My days revolved around medical appointments. Prior concerns and stresses quickly faded into the background of the disease. Work was no longer my primary focus. My wife, Melissa, had to worry not only about how she and I could best cope with our new circumstances, but also how she could best protect our two sons (then ages 17 and 21) from the overwhelming anxiety while telling them as much as they needed or wanted to know. Naturally, she also worried about what life without me might be like for her and our kids. We decided to proceed with a transplant. And even though we lived in New York City, we decided to put my fate in the hands of Dr. Ted Alyea at the Dana-Farber Cancer Institute.
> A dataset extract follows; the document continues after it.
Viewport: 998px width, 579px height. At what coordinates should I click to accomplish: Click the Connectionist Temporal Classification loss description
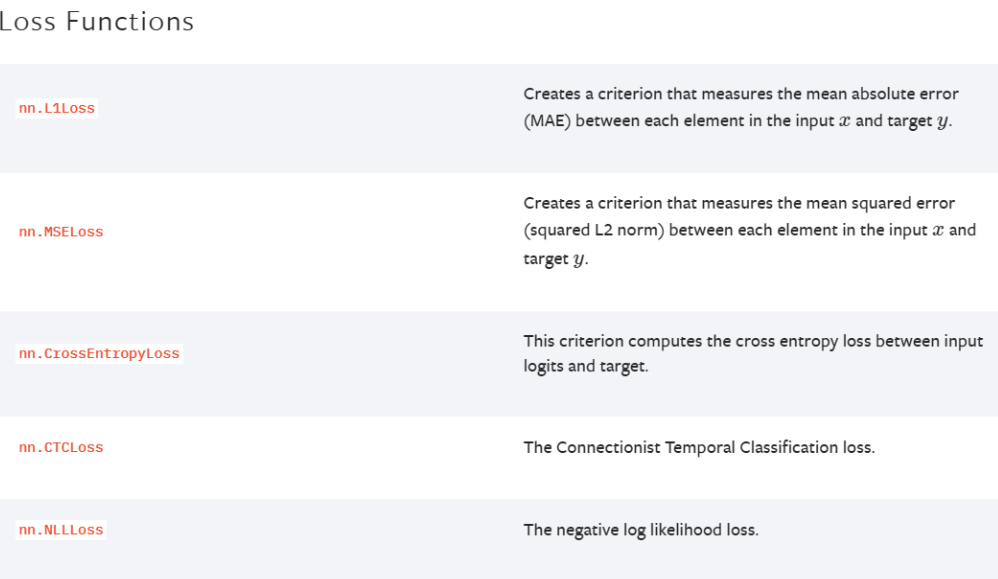click(x=699, y=447)
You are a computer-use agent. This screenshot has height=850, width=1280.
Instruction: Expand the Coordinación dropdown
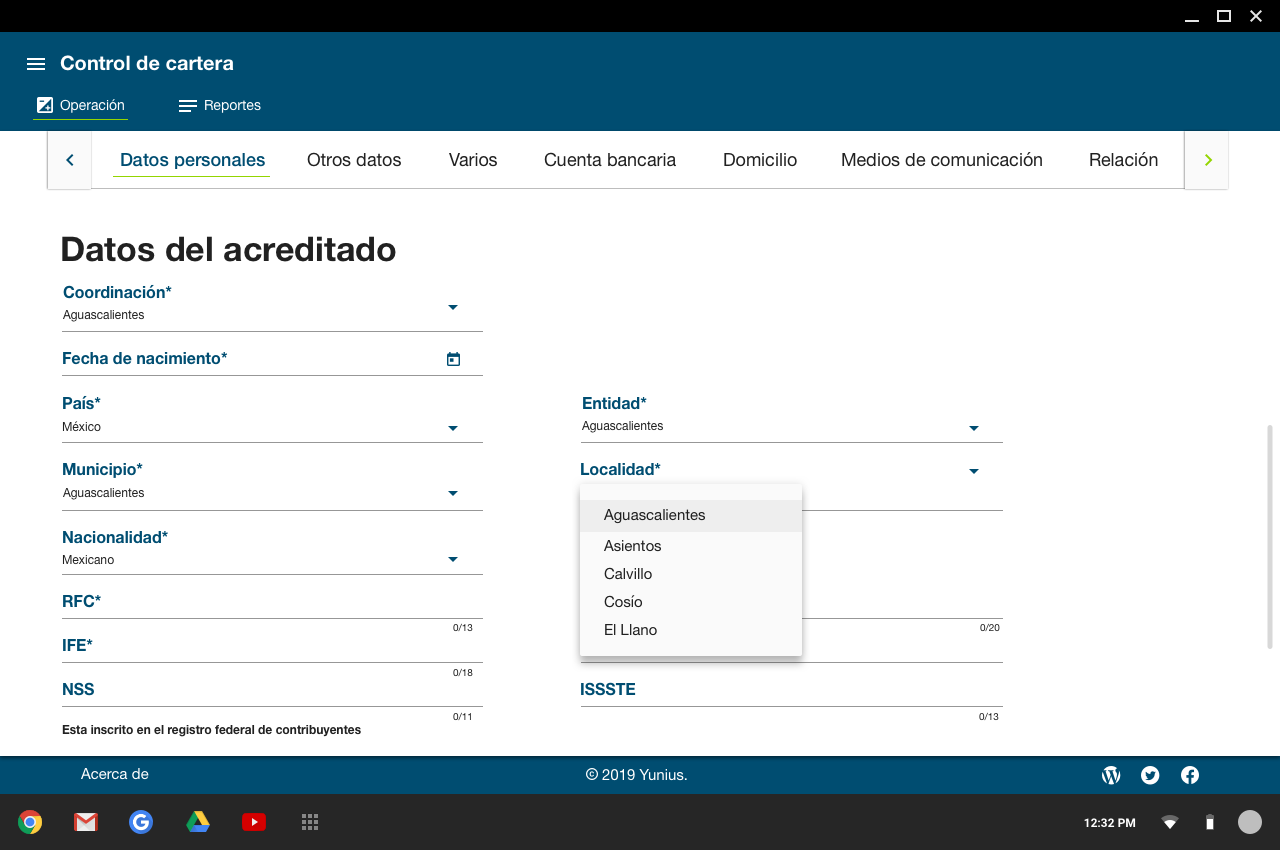click(x=452, y=308)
All the doctors we consulted were impressive, but we felt most comfortable with Dr. Alyea and, significantly, with how we saw everyone at Dana-Farber interact with patients. That was the basis on which we made our decision—not an analysis of the complicated differences among the transplant methodologies of the top cancer hospitals.
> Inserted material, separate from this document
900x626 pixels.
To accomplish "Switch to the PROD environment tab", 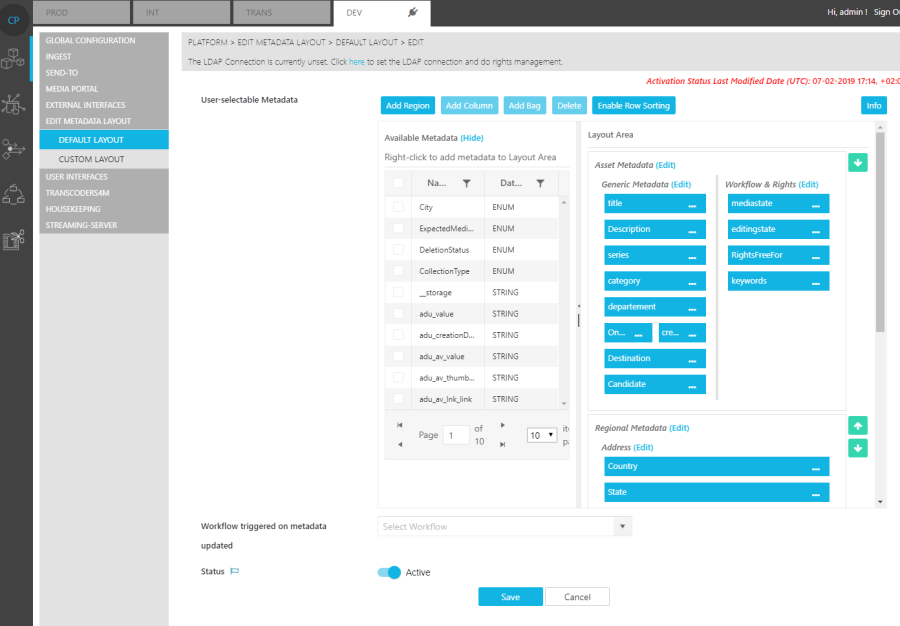I will (x=81, y=12).
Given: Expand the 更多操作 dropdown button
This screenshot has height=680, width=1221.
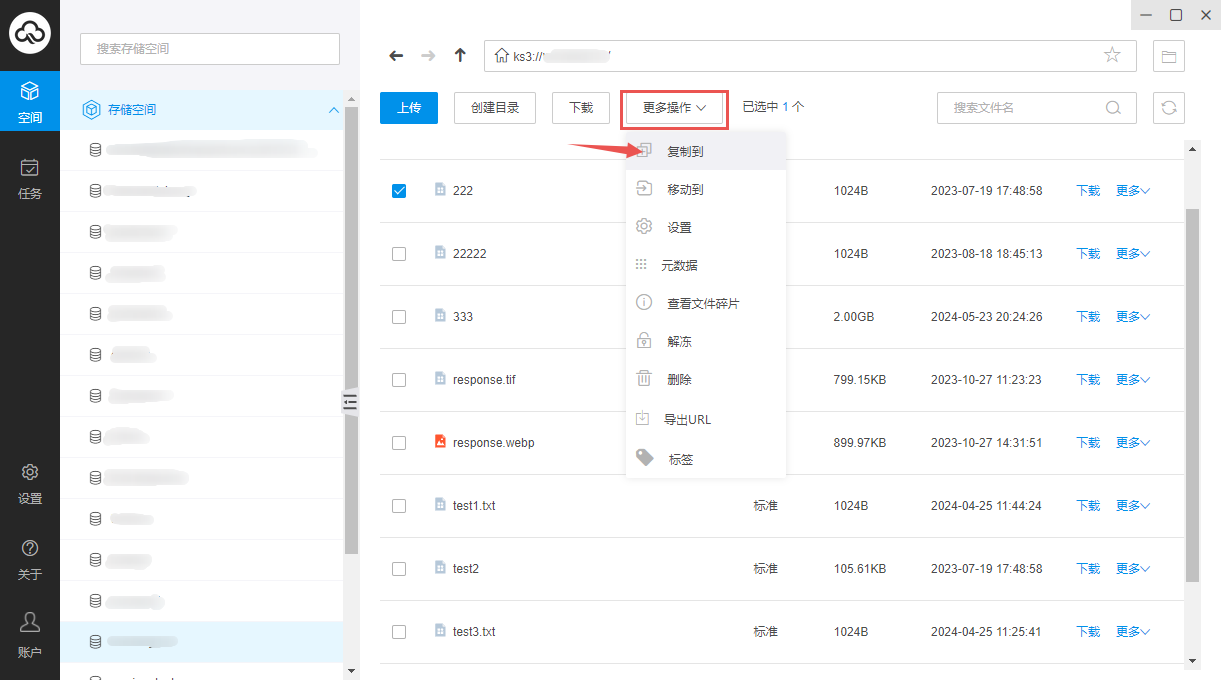Looking at the screenshot, I should (674, 108).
Here’s my advice for someone in the early days of dealing with a cancer diagnosis.
• Try to spend as little time as possible wondering why this happened to you, or bemoaning the ways in which your life has changed. The best thing you can do is to take your new situation on board and start moving ahead. There will be times you will lapse and feel sorry for yourself or angry, but I found that looking ahead, not back, to be a helpful goal.
• In my case, silver linings started to emerge quickly. Dealing with our new challenges and making critical decisions together immediately drew Melissa and me even closer together. We were on the same team, working together to figure out what was best. She took on burdens that would otherwise have brought me down. Melissa became the expert on my condition. To this day, I’ve read virtually nothing about MDS—and avoided all the horror stories I would have found on the web.
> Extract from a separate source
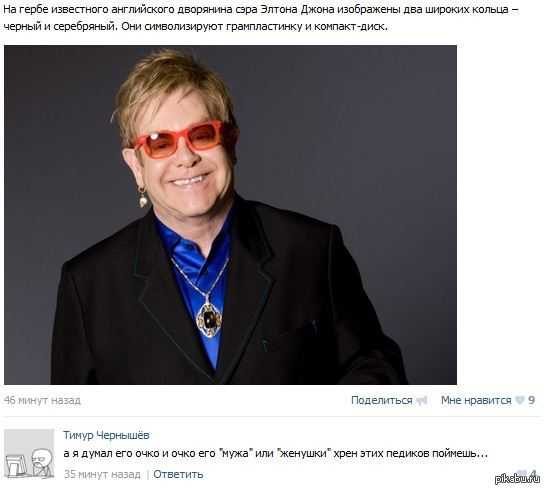
Task: Click the post caption about the герб
Action: click(261, 17)
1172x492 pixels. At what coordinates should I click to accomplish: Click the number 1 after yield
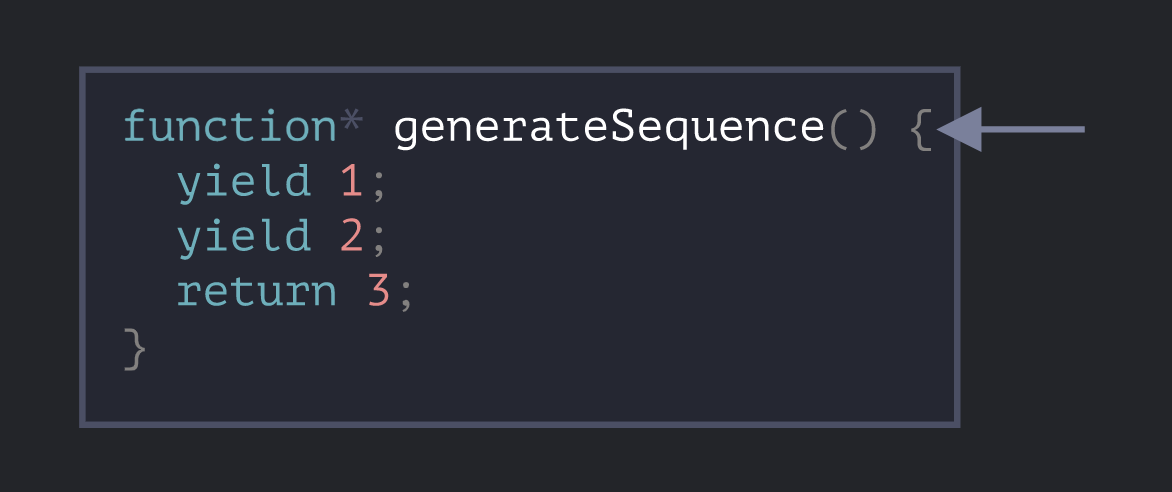[350, 183]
• Welcome and seek help from your family and friends. Clergy and therapists may also be valuable for some. It is extremely difficult to navigate alone the long, complicated roller-coaster ride you’re about to take. If you’re in a good marriage or partnership, you will come to appreciate it even more. But even if you’re not, people will want to help you. Invite them in. I also found it helpful to talk to a few people who had survived bouts with cancer. Former patients will not be hard to find, and most will be happy to give you the benefit of their experiences. The cancer institute at which you’re being treated may also be able to connect you.
• Finally, one lesson I had to learn was to be more patient. Evaluating and then receiving a course of treatment requires many hours in doctors’ offices and hospitals—often waiting. The easiest way to deal with what felt like large expanses of “wasted time” was, again, to recognize that there was nothing I could do about it. I looked to make the best of the delays, which in my case has meant never going to an appointment without my Kindle. One of the most helpful habits I adopted — initially without conscious thought — was this: I avoided either looking back at all I’d “lost” or worrying about the bad things that might happen. I just strove to live in the present, assuming things would work out. This didn’t mean I was ignoring my vulnerabilities. I was being followed closely by doctors I trusted, and I followed their medical instructions religiously. But unless my doctors told me I had a new problem to address, I assumed I didn’t have one. I took things one step at a time while taking advantage of the silver linings that continued to emerge.
As I’ll describe in future posts, our journey has not been an unhappy one.